* _Page_
Alors le débat, parfois violent, de grève ou pas grève du bac, est d’autant plus dommageable : ne se trompe-t-on pas de cible ? Qui a détruit le bac, finalement ? Que signifie-t-il aujourd’hui ? La souffrance des collègues qui penchent pour la grève du bac doit-elle être hiérarchisée, définie comme secondaire par rapport à l’implication des lycéens dans l’obtention du bac ?

Je ne crois pas que ce soit le moment de se déchirer. Les choses sont complexes et délicates, et tous les points de vue se défendent et peuvent se comprendre. Ne dilapidons pas notre énergie et nos capacités d’analyse dans des disputes stériles. En revanche, débattons, discutons. Et luttons.

* _Exercices_
(1) Modifie le texte sur la grève du bac : recopie tout le passage qui va de « Je ne crois » jusqu'à « discutons. Et luttons. », en remplaçant « énergie » par « force ».
(2) Réponds à ces questions sur le texte sur la grève du bac :
(a) Selon la première phrase, comment est parfois le débat ?
(b) Dans quoi le texte appelle-t-il à ne pas dilapider notre énergie ?
(c) Par quel verbe à l'impératif le texte se termine-t-il ?
(3) Écris la suite du texte sur la grève du bac.

Coordonnées des éléments
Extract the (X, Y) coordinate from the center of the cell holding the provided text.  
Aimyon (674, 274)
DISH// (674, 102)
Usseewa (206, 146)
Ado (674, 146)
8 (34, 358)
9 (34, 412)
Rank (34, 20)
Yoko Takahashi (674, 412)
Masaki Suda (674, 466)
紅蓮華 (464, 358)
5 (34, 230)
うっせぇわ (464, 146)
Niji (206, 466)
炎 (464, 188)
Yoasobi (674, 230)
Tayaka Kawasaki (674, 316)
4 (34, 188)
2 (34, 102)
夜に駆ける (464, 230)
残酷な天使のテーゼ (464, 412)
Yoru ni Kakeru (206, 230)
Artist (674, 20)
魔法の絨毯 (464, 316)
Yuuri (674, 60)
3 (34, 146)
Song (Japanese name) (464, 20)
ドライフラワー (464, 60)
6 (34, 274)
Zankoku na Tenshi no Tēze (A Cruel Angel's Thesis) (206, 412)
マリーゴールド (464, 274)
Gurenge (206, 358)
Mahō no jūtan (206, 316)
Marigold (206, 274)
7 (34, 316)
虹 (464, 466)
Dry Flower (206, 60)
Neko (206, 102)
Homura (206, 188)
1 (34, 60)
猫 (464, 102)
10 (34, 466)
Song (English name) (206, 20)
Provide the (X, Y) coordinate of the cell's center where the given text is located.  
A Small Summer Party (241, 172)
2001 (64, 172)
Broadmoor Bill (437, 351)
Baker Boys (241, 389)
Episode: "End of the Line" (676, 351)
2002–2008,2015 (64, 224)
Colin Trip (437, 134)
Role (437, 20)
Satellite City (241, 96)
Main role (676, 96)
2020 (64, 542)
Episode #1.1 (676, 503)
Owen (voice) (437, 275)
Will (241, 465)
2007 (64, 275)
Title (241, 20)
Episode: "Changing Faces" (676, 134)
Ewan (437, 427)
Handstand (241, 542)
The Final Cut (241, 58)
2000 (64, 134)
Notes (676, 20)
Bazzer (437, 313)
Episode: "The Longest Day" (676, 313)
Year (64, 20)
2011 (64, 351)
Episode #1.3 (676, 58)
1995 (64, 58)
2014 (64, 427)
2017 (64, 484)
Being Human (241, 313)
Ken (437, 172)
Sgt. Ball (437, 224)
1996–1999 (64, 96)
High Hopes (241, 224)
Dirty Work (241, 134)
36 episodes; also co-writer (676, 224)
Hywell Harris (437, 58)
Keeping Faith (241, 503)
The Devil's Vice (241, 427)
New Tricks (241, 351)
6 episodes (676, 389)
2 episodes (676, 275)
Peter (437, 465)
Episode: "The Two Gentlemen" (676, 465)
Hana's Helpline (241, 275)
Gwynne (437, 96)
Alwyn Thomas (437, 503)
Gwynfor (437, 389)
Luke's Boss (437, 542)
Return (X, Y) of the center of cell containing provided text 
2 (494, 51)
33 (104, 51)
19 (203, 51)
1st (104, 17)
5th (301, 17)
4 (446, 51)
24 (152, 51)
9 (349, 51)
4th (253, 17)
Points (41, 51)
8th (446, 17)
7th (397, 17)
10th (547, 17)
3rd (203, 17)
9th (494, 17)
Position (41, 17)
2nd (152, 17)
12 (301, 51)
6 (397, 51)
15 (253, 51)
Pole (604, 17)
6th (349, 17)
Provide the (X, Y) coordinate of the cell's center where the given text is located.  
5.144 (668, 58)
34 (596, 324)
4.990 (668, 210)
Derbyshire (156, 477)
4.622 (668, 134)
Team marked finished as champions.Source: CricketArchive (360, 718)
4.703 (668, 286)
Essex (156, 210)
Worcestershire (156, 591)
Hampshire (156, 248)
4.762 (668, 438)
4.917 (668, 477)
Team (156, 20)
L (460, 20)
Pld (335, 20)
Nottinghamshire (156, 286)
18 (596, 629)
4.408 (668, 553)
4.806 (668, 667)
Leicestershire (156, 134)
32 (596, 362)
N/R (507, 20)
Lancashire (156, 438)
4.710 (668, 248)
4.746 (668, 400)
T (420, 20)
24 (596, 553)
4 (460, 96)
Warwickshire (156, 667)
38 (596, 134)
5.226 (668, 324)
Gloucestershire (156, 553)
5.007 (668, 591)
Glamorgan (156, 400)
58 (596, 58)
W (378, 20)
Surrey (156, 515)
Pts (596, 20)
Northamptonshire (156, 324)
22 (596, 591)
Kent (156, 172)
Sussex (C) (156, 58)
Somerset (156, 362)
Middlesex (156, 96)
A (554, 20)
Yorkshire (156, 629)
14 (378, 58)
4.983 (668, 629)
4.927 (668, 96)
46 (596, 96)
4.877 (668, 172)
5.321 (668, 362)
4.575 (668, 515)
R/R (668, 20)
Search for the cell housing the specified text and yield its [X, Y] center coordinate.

* _Réponses par exercice_
(1)
Je ne crois pas que ce soit le moment de se déchirer. Les choses sont complexes et délicates, et tous les points de vue se défendent et peuvent se comprendre. Ne dilapidons pas notre force et nos capacités d’analyse dans des disputes stériles. En revanche, débattons, discutons. Et luttons.

(2)
(a) Violent.
(b) Dans des disputes stériles.
(c) Luttons.

(3)
Et puis quand même, ce débat et ces dissensions ont quelque chose de perturbants : lorsque le lycée professionnel est passé au contrôle continu, on n’a pas entendu grand-chose. Les questions vives de la certification des bacheliers professionnels, leur ressenti, leur vécu, leur réussite n’ont pas été interrogés de façon partagée. En ce moment, la levée de bouclier autour du bac, qu’elle soit autour du dispositif ou autour du déroulement de cette session, ressemble à une lutte de classe. Le gouvernement aurait pu en faire autre chose et éviter ce état de fait, en organisant une réflexion collective. Il ne l’a pas fait, nous mettant par là-même dans une posture philosophiquement et humainement plus qu’inconfortable.

A aucun moment la question ne se pose de façon globale sur ce que c’est qu’éduquer la jeunesse, de quel projet de société veut véhiculer l’école. Formons-nous encore une société, ou des castes plus ou moins influentes ?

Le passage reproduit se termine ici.